How to complete this task ▸ The data below is to be set down exactly.

┌─ Data supplied

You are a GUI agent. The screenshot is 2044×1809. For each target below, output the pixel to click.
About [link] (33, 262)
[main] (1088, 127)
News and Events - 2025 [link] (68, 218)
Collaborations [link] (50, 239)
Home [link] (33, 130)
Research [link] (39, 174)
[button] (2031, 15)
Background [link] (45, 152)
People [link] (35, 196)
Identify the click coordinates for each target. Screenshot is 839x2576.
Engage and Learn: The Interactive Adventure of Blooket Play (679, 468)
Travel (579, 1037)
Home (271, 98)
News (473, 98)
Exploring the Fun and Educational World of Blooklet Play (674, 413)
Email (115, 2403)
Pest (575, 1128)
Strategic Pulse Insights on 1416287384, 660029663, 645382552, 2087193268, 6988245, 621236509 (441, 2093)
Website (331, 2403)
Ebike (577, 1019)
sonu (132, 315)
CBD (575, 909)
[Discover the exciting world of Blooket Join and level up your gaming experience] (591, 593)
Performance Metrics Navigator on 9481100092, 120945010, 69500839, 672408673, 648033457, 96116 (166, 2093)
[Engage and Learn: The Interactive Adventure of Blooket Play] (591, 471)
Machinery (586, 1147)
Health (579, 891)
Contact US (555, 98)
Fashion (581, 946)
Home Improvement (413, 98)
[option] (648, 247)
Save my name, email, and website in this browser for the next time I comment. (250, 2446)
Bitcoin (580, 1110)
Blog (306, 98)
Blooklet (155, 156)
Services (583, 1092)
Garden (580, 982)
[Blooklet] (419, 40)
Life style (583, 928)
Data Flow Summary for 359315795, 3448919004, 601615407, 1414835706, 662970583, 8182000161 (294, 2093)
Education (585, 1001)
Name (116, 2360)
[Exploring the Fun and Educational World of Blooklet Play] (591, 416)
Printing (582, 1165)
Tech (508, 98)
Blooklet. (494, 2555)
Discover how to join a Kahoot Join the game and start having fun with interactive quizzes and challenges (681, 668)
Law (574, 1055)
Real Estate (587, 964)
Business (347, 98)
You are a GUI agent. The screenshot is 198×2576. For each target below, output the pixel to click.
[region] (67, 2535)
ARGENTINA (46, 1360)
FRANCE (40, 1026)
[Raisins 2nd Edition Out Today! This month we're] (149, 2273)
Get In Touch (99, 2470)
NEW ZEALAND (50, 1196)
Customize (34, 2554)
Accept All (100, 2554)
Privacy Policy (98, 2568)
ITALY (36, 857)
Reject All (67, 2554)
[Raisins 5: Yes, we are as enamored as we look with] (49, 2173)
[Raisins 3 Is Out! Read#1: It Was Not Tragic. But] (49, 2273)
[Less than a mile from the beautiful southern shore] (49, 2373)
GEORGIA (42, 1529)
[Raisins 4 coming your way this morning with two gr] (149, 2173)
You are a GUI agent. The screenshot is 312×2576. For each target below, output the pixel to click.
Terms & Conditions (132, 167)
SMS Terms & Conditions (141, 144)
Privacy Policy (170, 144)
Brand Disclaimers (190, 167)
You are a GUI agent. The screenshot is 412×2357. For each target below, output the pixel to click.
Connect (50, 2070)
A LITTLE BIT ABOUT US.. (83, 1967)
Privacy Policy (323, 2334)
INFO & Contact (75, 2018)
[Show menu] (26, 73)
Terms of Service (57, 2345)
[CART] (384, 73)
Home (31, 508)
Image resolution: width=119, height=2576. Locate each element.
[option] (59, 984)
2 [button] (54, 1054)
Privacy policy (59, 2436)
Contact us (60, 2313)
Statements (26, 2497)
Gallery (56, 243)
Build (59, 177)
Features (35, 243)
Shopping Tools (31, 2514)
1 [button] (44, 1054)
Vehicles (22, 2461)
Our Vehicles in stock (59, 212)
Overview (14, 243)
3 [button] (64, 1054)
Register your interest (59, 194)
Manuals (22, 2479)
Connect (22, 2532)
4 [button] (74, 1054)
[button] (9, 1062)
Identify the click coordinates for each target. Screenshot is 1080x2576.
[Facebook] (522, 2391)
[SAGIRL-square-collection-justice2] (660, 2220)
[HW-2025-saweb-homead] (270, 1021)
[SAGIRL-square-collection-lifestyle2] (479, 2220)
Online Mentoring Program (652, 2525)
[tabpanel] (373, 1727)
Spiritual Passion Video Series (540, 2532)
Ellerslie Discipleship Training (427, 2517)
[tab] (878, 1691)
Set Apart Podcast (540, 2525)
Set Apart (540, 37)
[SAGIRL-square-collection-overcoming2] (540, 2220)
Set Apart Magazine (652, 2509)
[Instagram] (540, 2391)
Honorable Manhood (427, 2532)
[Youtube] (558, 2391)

└─

Result of this task ▸
You are a GUI agent. The screenshot is 2044×1809. For each target below, output the pixel to click.
About [link] (33, 262)
[main] (1088, 127)
News and Events - 2025 [link] (68, 218)
Collaborations [link] (50, 239)
Home [link] (33, 130)
Research [link] (39, 174)
[button] (2031, 15)
Background [link] (45, 152)
People [link] (35, 196)
Identify the click coordinates for each target. Screenshot is 839x2576.
Engage and Learn: The Interactive Adventure of Blooket Play (679, 468)
Travel (579, 1037)
Home (271, 98)
News (473, 98)
Exploring the Fun and Educational World of Blooklet Play (674, 413)
Email (115, 2403)
Pest (575, 1128)
Strategic Pulse Insights on 1416287384, 660029663, 645382552, 2087193268, 6988245, 621236509 (441, 2093)
Website (331, 2403)
Ebike (577, 1019)
sonu (132, 315)
CBD (575, 909)
[Discover the exciting world of Blooket Join and level up your gaming experience] (591, 593)
Performance Metrics Navigator on 9481100092, 120945010, 69500839, 672408673, 648033457, 96116 (166, 2093)
[Engage and Learn: The Interactive Adventure of Blooket Play] (591, 471)
Machinery (586, 1147)
Health (579, 891)
Contact US (555, 98)
Fashion (581, 946)
Home Improvement (413, 98)
[option] (648, 247)
Save my name, email, and website in this browser for the next time I comment. (250, 2446)
Bitcoin (580, 1110)
Blog (306, 98)
Blooklet (155, 156)
Services (583, 1092)
Garden (580, 982)
[Blooklet] (419, 40)
Life style (583, 928)
Data Flow Summary for 359315795, 3448919004, 601615407, 1414835706, 662970583, 8182000161 (294, 2093)
Education (585, 1001)
Name (116, 2360)
[Exploring the Fun and Educational World of Blooklet Play] (591, 416)
Printing (582, 1165)
Tech (508, 98)
Blooklet. (494, 2555)
Discover how to join a Kahoot Join the game and start having fun with interactive quizzes and challenges (681, 668)
Law (574, 1055)
Real Estate (587, 964)
Business (347, 98)
You are a GUI agent. The screenshot is 198×2576. For each target below, output the pixel to click.
[region] (67, 2535)
ARGENTINA (46, 1360)
FRANCE (40, 1026)
[Raisins 2nd Edition Out Today! This month we're] (149, 2273)
Get In Touch (99, 2470)
NEW ZEALAND (50, 1196)
Customize (34, 2554)
Accept All (100, 2554)
Privacy Policy (98, 2568)
ITALY (36, 857)
Reject All (67, 2554)
[Raisins 5: Yes, we are as enamored as we look with] (49, 2173)
[Raisins 3 Is Out! Read#1: It Was Not Tragic. But] (49, 2273)
[Less than a mile from the beautiful southern shore] (49, 2373)
GEORGIA (42, 1529)
[Raisins 4 coming your way this morning with two gr] (149, 2173)
You are a GUI agent. The screenshot is 312×2576. For each target below, output the pixel to click.
Terms & Conditions (132, 167)
SMS Terms & Conditions (141, 144)
Privacy Policy (170, 144)
Brand Disclaimers (190, 167)
You are a GUI agent. The screenshot is 412×2357. For each target below, output the pixel to click.
Connect (50, 2070)
A LITTLE BIT ABOUT US.. (83, 1967)
Privacy Policy (323, 2334)
INFO & Contact (75, 2018)
[Show menu] (26, 73)
Terms of Service (57, 2345)
[CART] (384, 73)
Home (31, 508)
Image resolution: width=119, height=2576. Locate each element.
[option] (59, 984)
2 [button] (54, 1054)
Privacy policy (59, 2436)
Contact us (60, 2313)
Statements (26, 2497)
Gallery (56, 243)
Build (59, 177)
Features (35, 243)
Shopping Tools (31, 2514)
1 [button] (44, 1054)
Vehicles (22, 2461)
Our Vehicles in stock (59, 212)
Overview (14, 243)
3 [button] (64, 1054)
Register your interest (59, 194)
Manuals (22, 2479)
Connect (22, 2532)
4 [button] (74, 1054)
[button] (9, 1062)
Identify the click coordinates for each target. Screenshot is 1080x2576.
[Facebook] (522, 2391)
[SAGIRL-square-collection-justice2] (660, 2220)
[HW-2025-saweb-homead] (270, 1021)
[SAGIRL-square-collection-lifestyle2] (479, 2220)
Online Mentoring Program (652, 2525)
[tabpanel] (373, 1727)
Spiritual Passion Video Series (540, 2532)
Ellerslie Discipleship Training (427, 2517)
[tab] (878, 1691)
Set Apart Podcast (540, 2525)
Set Apart (540, 37)
[SAGIRL-square-collection-overcoming2] (540, 2220)
Set Apart Magazine (652, 2509)
[Instagram] (540, 2391)
Honorable Manhood (427, 2532)
[Youtube] (558, 2391)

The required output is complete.